This may or may not be reinforced by legislative requirements, depending on your location and the jurisdictions in which you operate. Canadian privacy legislation is a patchwork across federal and provincial jurisdictions in the public and private sectors. In summary:

  • Public sector employees have legislation that protects their privacy rights (except provincial employees in Ontario) under various public sector privacy and freedom of information statutes.
  • Federal private sector employees (those who work for organizations that operate under the Canada Labour Code) are covered by Personal Information Protection and Electronic Documents Act (PIPEDA).
  • Provincial private sector employees do not fall under PIPEDA. They are protected under privacy legislation only in those provinces with such legislation — British Columbia, Alberta and Québec.

While the overall commitment to respecting privacy remains, technological and other noteworthy changes have occurred. This includes the evolving impact of social media, the implications of remote work (and the technology for the supervision of remote work), and artificial intelligence (AI).

Social Media

Your employees are on social media. This often includes not just individual accounts on the various channels, but also employee groups or employee group chats that enable them to talk amongst themselves — sometimes about the workplace. In some ways, this is akin to when employees meet at a bar or restaurant after work to socialize and exchange notes.

Depending on the nature of the group, supervisors or managers may or may not be welcome additions. Employers should respect employee desires to exclude management from their social media groups.

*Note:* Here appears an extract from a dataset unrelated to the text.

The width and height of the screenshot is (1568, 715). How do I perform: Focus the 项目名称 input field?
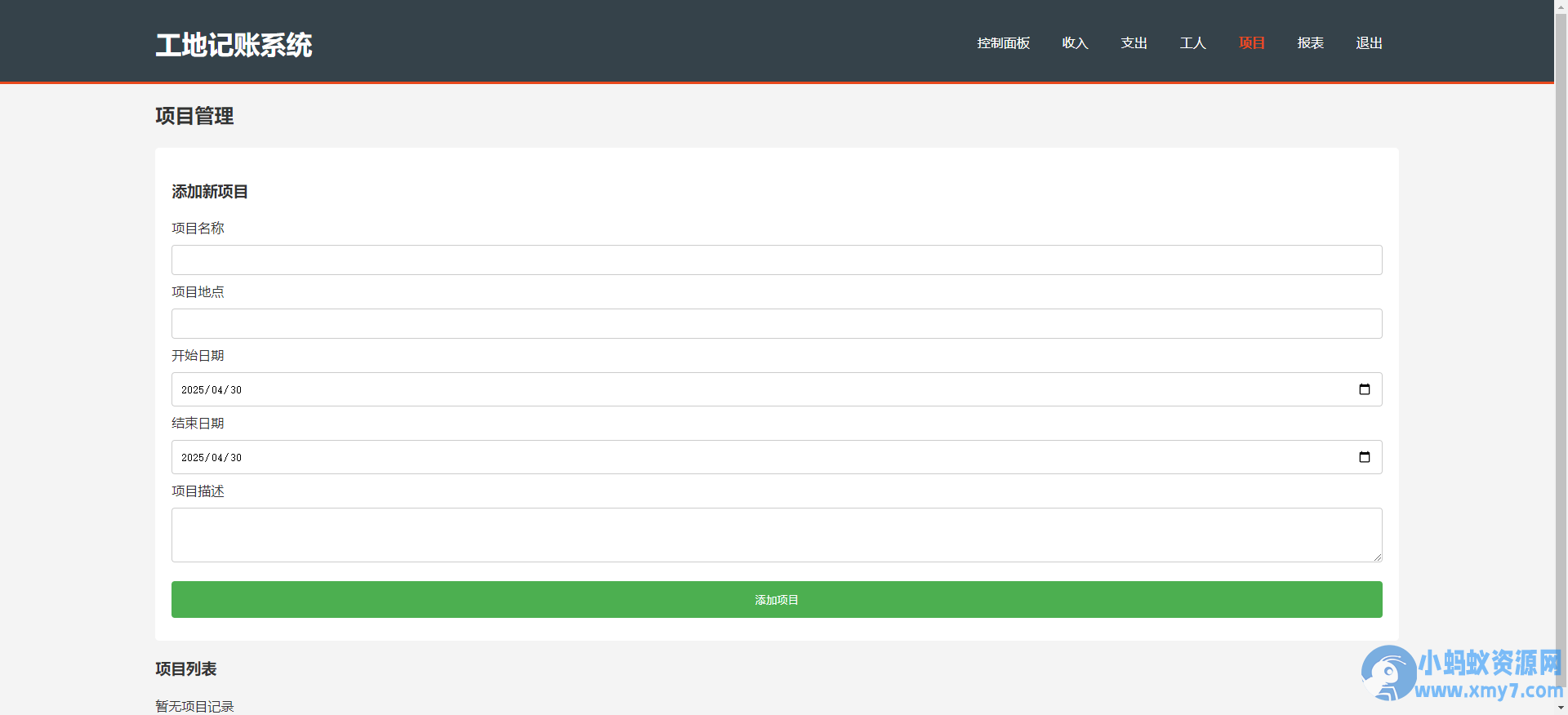point(777,260)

Nothing is more likely to poison employee engagement than the thought of management “spying” on employees in their personal spaces.

Employers should also note that contradictory internal messaging to different groups of employees is likely to be revealed in these spaces and become a topic of employee discussion. Therefore, employers should ensure that employee communications are transparent, and that different messaging to different employee populations is always reasonable and employment-related.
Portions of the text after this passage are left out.